Exercise brief:
The answer must be the full listing, retyped exactly.

[[ Working data open ]]

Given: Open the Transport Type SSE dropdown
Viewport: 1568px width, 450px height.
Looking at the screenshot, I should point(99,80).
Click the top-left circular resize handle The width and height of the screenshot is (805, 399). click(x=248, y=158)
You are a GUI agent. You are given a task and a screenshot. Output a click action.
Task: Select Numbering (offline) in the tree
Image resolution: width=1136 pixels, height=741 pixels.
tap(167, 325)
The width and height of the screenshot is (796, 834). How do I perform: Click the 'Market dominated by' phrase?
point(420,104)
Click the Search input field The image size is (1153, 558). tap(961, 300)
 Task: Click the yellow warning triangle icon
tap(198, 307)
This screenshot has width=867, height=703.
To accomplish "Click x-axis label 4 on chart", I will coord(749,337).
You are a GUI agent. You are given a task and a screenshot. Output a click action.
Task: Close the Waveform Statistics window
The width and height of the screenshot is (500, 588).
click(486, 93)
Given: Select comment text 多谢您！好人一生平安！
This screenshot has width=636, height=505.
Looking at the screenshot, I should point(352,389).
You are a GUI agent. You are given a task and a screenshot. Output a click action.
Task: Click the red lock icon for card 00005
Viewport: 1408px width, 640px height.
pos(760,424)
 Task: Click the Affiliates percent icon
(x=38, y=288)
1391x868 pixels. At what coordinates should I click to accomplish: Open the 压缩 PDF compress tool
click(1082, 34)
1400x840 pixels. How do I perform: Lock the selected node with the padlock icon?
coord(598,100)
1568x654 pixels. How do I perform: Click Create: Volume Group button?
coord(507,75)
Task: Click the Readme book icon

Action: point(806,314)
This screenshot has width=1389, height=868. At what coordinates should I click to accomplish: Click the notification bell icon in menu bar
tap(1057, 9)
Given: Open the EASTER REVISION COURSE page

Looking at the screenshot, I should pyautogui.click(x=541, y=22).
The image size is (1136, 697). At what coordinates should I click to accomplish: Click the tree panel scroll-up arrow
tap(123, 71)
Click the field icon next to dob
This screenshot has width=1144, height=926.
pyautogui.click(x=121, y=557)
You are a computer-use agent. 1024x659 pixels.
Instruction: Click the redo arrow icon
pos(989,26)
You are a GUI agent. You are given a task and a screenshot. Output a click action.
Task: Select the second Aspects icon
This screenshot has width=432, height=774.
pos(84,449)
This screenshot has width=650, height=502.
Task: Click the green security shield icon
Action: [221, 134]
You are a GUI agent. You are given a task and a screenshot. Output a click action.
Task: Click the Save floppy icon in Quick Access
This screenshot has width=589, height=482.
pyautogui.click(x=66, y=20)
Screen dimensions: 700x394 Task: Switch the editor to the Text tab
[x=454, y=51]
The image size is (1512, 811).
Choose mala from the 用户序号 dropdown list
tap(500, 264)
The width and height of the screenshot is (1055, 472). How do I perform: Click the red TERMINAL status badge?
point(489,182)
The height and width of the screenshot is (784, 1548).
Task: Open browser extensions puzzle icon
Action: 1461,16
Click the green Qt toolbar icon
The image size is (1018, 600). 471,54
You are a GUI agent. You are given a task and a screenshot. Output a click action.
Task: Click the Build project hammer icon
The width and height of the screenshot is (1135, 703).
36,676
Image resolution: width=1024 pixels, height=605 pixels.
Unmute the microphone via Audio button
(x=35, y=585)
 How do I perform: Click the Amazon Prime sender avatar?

[[ Working data closed ]]

Task result:
Given: Open the Transport Type SSE dropdown
Viewport: 1568px width, 450px height.
Looking at the screenshot, I should point(99,80).
Click the top-left circular resize handle The width and height of the screenshot is (805, 399). click(x=248, y=158)
You are a GUI agent. You are given a task and a screenshot. Output a click action.
Task: Select Numbering (offline) in the tree
Image resolution: width=1136 pixels, height=741 pixels.
tap(167, 325)
The width and height of the screenshot is (796, 834). How do I perform: Click the 'Market dominated by' phrase?
point(420,104)
Click the Search input field The image size is (1153, 558). tap(961, 300)
 Task: Click the yellow warning triangle icon
tap(198, 307)
This screenshot has width=867, height=703.
To accomplish "Click x-axis label 4 on chart", I will coord(749,337).
You are a GUI agent. You are given a task and a screenshot. Output a click action.
Task: Close the Waveform Statistics window
The width and height of the screenshot is (500, 588).
click(486, 93)
Given: Select comment text 多谢您！好人一生平安！
This screenshot has width=636, height=505.
Looking at the screenshot, I should point(352,389).
You are a GUI agent. You are given a task and a screenshot. Output a click action.
Task: Click the red lock icon for card 00005
Viewport: 1408px width, 640px height.
pos(760,424)
 Task: Click the Affiliates percent icon
(x=38, y=288)
1391x868 pixels. At what coordinates should I click to accomplish: Open the 压缩 PDF compress tool
click(1082, 34)
1400x840 pixels. How do I perform: Lock the selected node with the padlock icon?
coord(598,100)
1568x654 pixels. How do I perform: Click Create: Volume Group button?
coord(507,75)
Task: Click the Readme book icon

Action: point(806,314)
This screenshot has width=1389, height=868. At what coordinates should I click to accomplish: Click the notification bell icon in menu bar
tap(1057, 9)
Given: Open the EASTER REVISION COURSE page

Looking at the screenshot, I should pyautogui.click(x=541, y=22).
The image size is (1136, 697). At what coordinates should I click to accomplish: Click the tree panel scroll-up arrow
tap(123, 71)
Click the field icon next to dob
This screenshot has width=1144, height=926.
pyautogui.click(x=121, y=557)
You are a computer-use agent. 1024x659 pixels.
Instruction: Click the redo arrow icon
pos(989,26)
You are a GUI agent. You are given a task and a screenshot. Output a click action.
Task: Select the second Aspects icon
This screenshot has width=432, height=774.
pos(84,449)
This screenshot has width=650, height=502.
Task: Click the green security shield icon
Action: [221, 134]
You are a GUI agent. You are given a task and a screenshot. Output a click action.
Task: Click the Save floppy icon in Quick Access
This screenshot has width=589, height=482.
pyautogui.click(x=66, y=20)
Screen dimensions: 700x394 Task: Switch the editor to the Text tab
[x=454, y=51]
The image size is (1512, 811).
Choose mala from the 用户序号 dropdown list
tap(500, 264)
The width and height of the screenshot is (1055, 472). How do I perform: Click the red TERMINAL status badge?
point(489,182)
The height and width of the screenshot is (784, 1548).
Task: Open browser extensions puzzle icon
Action: 1461,16
Click the green Qt toolbar icon
The image size is (1018, 600). 471,54
You are a GUI agent. You are given a task and a screenshot. Output a click action.
Task: Click the Build project hammer icon
The width and height of the screenshot is (1135, 703).
36,676
Image resolution: width=1024 pixels, height=605 pixels.
Unmute the microphone via Audio button
(x=35, y=585)
 How do I perform: Click the Amazon Prime sender avatar?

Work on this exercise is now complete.